The roots of the disintegration of the Mughal empire may be found in the Medieval Indian economy; the stagnation of trade, industry and scientific development within the limits of that economy; the growing financial crisis which took the form of a crisis of the jagirdari system and affected every branch of state activity; the inability of the nobility to realise in the circumstances their ambitions in the service of the state and consequently the struggle of factions and the bid of ambitious nobles for independent dominion; the inability of the Mughal emperors to accommodate the Marathas and to adjust their claims within the framework of the Mughal empire, and the consequent breakdown of the attempt to create a composite ruling class in India; and the impact of all these developments on politics at the court and in the country, and upon the security of the north-western passes. Individual failings and faults of character also played their due role but they have necessarily to be seen against the background of these deeper, more impersonal factors.

—Satish Chandra, Parties and Politics

at the Mughal Court, 1707-40


Various explanations are put forward for the revolts which brought about the collapse of the Mughal Empire... Here our main concern is with what our 17th and early 18th century authorities have to say. And it will be seen that they, at any rate, put the greatest store by the economic and administrative causes of the upheaval and know little of religious reaction or national consciousness... Thus was the Mughal Empire destroyed. No new order was, or could be, created by the forces ranged against it.
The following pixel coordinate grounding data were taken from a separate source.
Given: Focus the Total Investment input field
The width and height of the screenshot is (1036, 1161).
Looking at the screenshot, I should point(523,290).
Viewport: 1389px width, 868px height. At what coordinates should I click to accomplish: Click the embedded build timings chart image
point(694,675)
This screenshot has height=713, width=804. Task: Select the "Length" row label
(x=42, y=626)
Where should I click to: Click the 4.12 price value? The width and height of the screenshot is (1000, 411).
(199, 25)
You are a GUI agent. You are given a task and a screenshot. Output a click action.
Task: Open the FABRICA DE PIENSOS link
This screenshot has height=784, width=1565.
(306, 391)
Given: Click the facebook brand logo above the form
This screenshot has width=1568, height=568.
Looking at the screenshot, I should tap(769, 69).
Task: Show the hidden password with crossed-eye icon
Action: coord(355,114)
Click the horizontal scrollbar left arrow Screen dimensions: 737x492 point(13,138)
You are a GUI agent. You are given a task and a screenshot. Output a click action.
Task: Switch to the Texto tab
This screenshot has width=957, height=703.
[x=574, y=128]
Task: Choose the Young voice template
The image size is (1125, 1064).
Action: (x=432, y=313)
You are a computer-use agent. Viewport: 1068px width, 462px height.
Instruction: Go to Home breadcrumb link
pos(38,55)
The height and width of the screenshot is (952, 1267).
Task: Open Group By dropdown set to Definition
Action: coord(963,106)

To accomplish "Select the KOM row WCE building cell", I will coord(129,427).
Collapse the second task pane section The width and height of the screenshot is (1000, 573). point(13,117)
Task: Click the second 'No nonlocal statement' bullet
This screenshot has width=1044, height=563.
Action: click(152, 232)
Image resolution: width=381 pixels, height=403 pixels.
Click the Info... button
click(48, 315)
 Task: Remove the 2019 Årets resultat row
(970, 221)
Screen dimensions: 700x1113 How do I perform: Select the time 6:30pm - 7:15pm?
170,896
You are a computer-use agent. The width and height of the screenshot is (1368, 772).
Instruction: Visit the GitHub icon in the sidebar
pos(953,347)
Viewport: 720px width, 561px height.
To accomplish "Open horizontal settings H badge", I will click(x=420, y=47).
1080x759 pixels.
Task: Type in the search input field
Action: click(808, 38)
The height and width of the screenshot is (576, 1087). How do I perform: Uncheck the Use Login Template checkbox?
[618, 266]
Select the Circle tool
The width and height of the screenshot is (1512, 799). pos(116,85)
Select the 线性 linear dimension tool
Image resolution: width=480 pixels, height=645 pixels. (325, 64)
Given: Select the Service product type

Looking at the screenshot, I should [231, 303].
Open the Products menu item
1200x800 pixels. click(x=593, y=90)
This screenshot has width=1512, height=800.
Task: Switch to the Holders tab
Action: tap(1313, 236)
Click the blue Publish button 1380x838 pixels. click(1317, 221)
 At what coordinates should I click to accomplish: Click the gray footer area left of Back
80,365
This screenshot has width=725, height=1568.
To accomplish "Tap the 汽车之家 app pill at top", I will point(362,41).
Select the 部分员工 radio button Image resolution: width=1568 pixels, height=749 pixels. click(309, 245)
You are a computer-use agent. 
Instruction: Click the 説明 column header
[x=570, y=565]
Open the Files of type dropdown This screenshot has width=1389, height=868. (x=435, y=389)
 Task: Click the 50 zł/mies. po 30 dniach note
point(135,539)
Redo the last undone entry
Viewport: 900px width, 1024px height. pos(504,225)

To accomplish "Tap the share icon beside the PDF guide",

—Irfan Habib, The Agrarian System of

Mughal India


The more I study the period, the more I am convinced that military inefficiency was the principal, if not the sole, cause of that empire’s final collapse. All other defects and weaknesses were as nothing in comparison with this...Long before it disappeared, it had lost all military energy at the centre, and was ready to crumble to pieces at the first touch. The rude hand of no Persian or Afghan conqueror, no Nadir, no Ahmad

Abdali, the genius of no European adventurer, a Dupleix or a Clive, was needed to precipitate it into the abyss. The empire of the Mughals was already doomed before any of these had appeared on the scene; and had they never been heard of there can be little doubt that some Mahratta bandit or Sikh freebooter would in due time have seated himself on the throne of Akbar and Shahjahan.

—William Irvine, Army of the Indian Mughals


A common impression is, that...the decline, fall of the Mughal Empire were due to the degeneracy of its sovereigns. But...it was irretrievably ruined in the reign of Aurangzeb, a monarch of great ability, energy and determination, but lacking in political insight, and a bigoted Mussulman. He struck the first mortal blow by reversing Akbar’s wise and generous policy of ignoring distinctions of race and religion, and reimposing the jizya or poll tax, on his Hindu subjects; whereby he estranged them, and turned the noblest and most warlike of them—the Rajputs, hitherto the staunchest supporters of the throne—into deadly and persistent enemies. And Shivaji and his followers not only vindicated their independence, but struck a second mortal blow at the integrity of the Empire. They destroyed its military reputation. They exhausted its accumulated treasure. They spread disorder and devastation over the Deccan and beyond it...They established an imperium in imperio. Thus the Empire, though not dissolved, was hopelessly debilitated. The effective authority of the central government was thenceforth in abeyance...Nadir Shah, after inflicting the extremity of humiliation on the Emperor and his capital, annexed the Imperial territory west of the Indus. The dissolution of the Empire was complete.

—Sidney Owen, The Fall of the Mughal Empire


The Mughal Empire and with it the Maratha overlordship of Hindustan fell because of the rottenness at the core of Indian society. The rottenness showed itself in the form of military and political helplessness. The country could not defend itself; royalty was hopelessly depraved or imbecile; the nobles were selfish and short-sighted; corruption, inefficiency and treachery disgraced all branches of the public service. In the midst of this decay and confusion, our literature, art and even true religion had perished.